项目介绍:BlueBert-Base, Uncased, PubMed 和 MIMIC-III
BlueBert是一个基于BERT模型,专门针对生物医学领域进行预训练的模型。它主要使用了来自PubMed的摘要和MIMIC-III的临床笔记进行训练,这两个数据源提供了丰富的生物医学文本数据,使得BlueBert能够更好地在医学相关的自然语言处理中表现。
模型描述
BlueBert是一款专门为处理生物医学文本而优化的BERT模型。与传统BERT不同的是,它使用了大量的医学文献和临床记录进行训练,从而在医学文本任务中展现出优异的性能。这些预训练的数据主要来自PubMed的摘要和MIMIC-III的临床笔记。
预期用途及限制
BlueBert主要用于处理生物医学的文本数据,如在医学文献中进行信息抽取、疾病分类等任务。通过访问其GitHub页面,用户可以获取详细的使用说明和工具支持:BlueBert GitHub 页面。
训练数据
BlueBert使用了经过预处理的PubMed文本和MIMIC-III数据进行训练。特别是PubMed数据集包含了约4000万个单词,都是从ASCII编码版的PubMed中提取出来的。通过这样的训练数据,BlueBert能够在医学文本处理任务中提供准确和高效的服务。
训练过程
训练数据在处理过程中进行了以下步骤:
- 将文本转为小写
- 去除特殊字符(范围为
\x00
-\x7F
) - 使用NLTK的Treebank分词器进行文本分词
下面是一个简单的代码示例,展示如何进行数据处理:
value = value.lower()
value = re.sub(r'[\r\n]+', ' ', value)
value = re.sub(r'[^\x00-\x7F]+', ' ', value)
tokenized = TreebankWordTokenizer().tokenize(value)
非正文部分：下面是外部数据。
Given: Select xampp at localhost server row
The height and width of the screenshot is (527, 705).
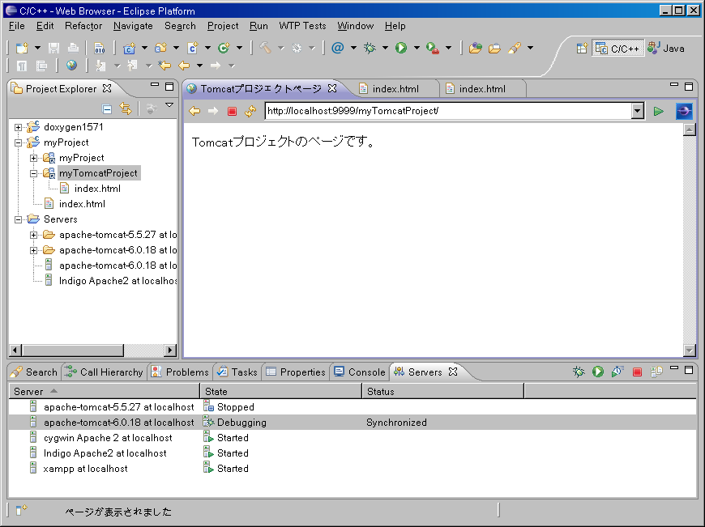Looking at the screenshot, I should (85, 469).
sentence = ' '.join(tokenized)
sentence = re.sub(r"\s's\b", "'s", sentence)
引用信息
如果需要引用这个项目的研究,可以参考以下的BibTeX条目:
@InProceedings{peng2019transfer,
author = {Yifan Peng and Shankai Yan and Zhiyong Lu},
title = {Transfer Learning in Biomedical Natural Language Processing: An Evaluation of BERT and ELMo on Ten Benchmarking Datasets},
booktitle = {Proceedings of the 2019 Workshop on Biomedical Natural Language Processing (BioNLP 2019)},
year = {2019},
pages = {58--65},
}
致谢
该项目得到了美国国立卫生研究院国家医学图书馆和临床中心内部研究计划的资助支持。此外,我们感谢BERT和ELMo的作者将数据与代码公之于众,并特别感谢Sun Kim博士对PubMed文本的处理。
免责声明
这个工具展示的研究结果来自NCBI的计算生物学分支,网站上生成的信息并不直接用于诊断或医疗决策,用户应咨询专业的临床人员。美国国立卫生研究院不单独验证该工具生成信息的有效性,具体免责声明信息请参考NCBI的政策说明。